### DOCUMENT EXCERPT
Fiscal Cliff and Real Estate

Late in the evening of Tuesday, January 1st Congress reached a settlement in the “fiscal cliff” negotiations, and President Obama signed the legislation January 2nd.  As a result, the Mortgage Forgiveness Debt Relief Act was extended another year.  The measure will continue to exempt from taxation mortgage debt that is forgiven when homeowners and their mortgage lenders negotiate a short sale, loan modification (including principal reduction), or foreclosure.
The same provision also expired in California, but Senator Ron Calderon (D-Montebello) introduced SB 30, which would waive the potential tax bill for Californians for all of 2013.  C.A.R. already signed on as the bill’s sponsor, and the two hope to fast track the bill through the Legislature.

Also under the fiscal cliff agreement, the so called “Pease Limitations” that reduce the value of itemized deductions are permanently repealed for most taxpayers but will be reinstituted for high income filers.  These limitations will only apply to individuals earning more than $250,000 and joint filers earning above $300,000.  The thresholds have been increased and are indexed for inflation so will rise over time.  Under the formula, filers gradually lose the value of their total itemized deductions up to a total of a 20 percent deduction.  The reinstitution of these limits has far less impact on the mortgage interest deduction (MID) than a hard dollar deduction cap, percentage deduction cap, or reduction of the amount of MID that can be claimed.
######
### SUPPLIED ENTRIES
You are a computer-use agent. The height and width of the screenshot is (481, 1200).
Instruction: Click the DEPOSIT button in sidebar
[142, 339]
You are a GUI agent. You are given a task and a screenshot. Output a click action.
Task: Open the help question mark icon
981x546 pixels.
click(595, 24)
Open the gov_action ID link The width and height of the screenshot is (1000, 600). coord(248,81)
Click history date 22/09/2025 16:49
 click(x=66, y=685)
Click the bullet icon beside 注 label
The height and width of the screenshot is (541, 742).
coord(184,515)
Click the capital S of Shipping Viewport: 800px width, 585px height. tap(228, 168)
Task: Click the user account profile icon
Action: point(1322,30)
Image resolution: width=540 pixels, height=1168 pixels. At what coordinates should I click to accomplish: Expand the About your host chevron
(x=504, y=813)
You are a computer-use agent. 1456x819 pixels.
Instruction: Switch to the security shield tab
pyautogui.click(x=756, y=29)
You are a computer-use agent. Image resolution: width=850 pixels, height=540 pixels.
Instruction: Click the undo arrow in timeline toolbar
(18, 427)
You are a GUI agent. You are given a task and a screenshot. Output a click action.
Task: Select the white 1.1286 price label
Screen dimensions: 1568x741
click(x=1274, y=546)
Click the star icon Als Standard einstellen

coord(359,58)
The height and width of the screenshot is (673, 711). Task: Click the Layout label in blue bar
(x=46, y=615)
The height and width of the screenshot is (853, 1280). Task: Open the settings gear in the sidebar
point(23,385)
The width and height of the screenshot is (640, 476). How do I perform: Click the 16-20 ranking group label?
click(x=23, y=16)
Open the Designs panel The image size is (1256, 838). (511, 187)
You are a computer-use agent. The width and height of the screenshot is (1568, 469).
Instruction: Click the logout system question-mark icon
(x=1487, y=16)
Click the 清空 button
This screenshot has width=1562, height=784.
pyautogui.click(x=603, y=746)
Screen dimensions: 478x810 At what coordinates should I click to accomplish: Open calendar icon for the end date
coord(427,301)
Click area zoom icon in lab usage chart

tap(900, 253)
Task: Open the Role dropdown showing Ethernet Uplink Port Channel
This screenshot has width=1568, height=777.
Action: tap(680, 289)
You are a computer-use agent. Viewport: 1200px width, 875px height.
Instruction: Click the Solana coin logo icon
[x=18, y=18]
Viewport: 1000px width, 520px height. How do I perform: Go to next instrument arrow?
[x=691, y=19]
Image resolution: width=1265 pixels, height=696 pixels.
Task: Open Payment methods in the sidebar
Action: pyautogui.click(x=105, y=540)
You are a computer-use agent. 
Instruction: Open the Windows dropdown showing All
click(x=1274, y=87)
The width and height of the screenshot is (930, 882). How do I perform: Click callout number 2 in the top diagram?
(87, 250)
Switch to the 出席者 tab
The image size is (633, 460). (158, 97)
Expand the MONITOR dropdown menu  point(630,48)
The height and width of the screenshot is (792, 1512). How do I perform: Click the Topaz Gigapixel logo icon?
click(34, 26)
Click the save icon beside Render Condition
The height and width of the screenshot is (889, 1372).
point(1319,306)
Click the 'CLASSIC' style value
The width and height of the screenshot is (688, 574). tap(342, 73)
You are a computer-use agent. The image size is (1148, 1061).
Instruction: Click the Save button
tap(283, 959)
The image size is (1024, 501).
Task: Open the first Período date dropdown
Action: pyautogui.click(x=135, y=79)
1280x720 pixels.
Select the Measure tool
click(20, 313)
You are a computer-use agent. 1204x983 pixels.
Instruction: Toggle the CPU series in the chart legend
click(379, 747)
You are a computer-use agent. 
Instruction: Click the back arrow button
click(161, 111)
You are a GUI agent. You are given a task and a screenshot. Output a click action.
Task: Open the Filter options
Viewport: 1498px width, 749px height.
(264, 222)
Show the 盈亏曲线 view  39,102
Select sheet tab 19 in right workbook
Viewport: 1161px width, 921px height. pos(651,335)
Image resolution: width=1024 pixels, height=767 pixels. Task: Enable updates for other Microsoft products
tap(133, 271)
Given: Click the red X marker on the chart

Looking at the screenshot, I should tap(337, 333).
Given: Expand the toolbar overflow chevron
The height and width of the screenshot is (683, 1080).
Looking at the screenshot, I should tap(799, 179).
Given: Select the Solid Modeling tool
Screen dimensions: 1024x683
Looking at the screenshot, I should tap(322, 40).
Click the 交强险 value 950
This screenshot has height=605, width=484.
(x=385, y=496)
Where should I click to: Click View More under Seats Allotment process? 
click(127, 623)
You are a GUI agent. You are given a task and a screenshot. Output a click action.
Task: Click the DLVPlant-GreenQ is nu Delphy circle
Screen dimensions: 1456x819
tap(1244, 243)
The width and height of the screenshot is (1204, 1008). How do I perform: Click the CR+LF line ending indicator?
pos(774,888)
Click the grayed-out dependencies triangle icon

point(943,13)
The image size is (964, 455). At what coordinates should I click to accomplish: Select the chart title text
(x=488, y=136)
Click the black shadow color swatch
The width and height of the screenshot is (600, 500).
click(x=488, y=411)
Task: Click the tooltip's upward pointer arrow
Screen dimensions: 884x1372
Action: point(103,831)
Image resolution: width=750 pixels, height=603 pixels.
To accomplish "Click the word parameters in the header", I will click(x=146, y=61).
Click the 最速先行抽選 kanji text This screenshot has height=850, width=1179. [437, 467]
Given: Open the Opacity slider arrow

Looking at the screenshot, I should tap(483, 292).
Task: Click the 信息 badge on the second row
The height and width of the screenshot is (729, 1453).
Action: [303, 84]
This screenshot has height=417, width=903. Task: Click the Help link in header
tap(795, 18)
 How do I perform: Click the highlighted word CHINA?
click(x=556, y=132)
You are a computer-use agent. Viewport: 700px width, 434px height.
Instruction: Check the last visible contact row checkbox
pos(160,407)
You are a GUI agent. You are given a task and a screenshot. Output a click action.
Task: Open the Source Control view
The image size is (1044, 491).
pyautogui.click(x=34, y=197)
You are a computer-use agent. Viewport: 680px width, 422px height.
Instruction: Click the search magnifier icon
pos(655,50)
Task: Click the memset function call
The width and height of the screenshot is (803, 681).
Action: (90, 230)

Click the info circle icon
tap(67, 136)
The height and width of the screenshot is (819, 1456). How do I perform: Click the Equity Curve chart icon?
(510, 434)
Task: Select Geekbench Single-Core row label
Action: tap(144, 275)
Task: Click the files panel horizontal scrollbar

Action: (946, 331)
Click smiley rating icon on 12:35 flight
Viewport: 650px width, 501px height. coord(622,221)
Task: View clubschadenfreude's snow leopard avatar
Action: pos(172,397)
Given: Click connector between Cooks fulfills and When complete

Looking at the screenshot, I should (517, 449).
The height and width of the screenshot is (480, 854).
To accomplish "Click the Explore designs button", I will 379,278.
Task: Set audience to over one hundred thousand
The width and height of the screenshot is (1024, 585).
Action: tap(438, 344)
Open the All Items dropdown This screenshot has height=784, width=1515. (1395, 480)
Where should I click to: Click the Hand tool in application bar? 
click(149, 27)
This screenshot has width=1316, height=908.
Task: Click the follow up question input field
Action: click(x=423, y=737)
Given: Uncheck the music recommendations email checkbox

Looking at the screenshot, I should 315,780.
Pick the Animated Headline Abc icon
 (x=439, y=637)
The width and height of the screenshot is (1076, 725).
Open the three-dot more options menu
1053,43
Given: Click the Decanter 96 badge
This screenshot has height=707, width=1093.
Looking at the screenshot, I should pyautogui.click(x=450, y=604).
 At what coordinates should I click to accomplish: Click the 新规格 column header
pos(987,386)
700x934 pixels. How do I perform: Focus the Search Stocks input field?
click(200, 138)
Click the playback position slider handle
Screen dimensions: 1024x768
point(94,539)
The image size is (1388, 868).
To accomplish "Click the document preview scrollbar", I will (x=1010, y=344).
######
PROBLEMS TO SOLVE
a: Repeat the part of the fiscal cliff passage starting at "Late in the" and ending at "reduction), or foreclosure.", word for word.
b: In the fiscal cliff passage, above what annual income do joint filers become subject to the reinstituted Pease Limitations?

OUTPUTS FOR THE TASKS
a:
Late in the evening of Tuesday, January 1st Congress reached a settlement in the “fiscal cliff” negotiations, and President Obama signed the legislation January 2nd.  As a result, the Mortgage Forgiveness Debt Relief Act was extended another year.  The measure will continue to exempt from taxation mortgage debt that is forgiven when homeowners and their mortgage lenders negotiate a short sale, loan modification (including principal reduction), or foreclosure.

b: $300,000.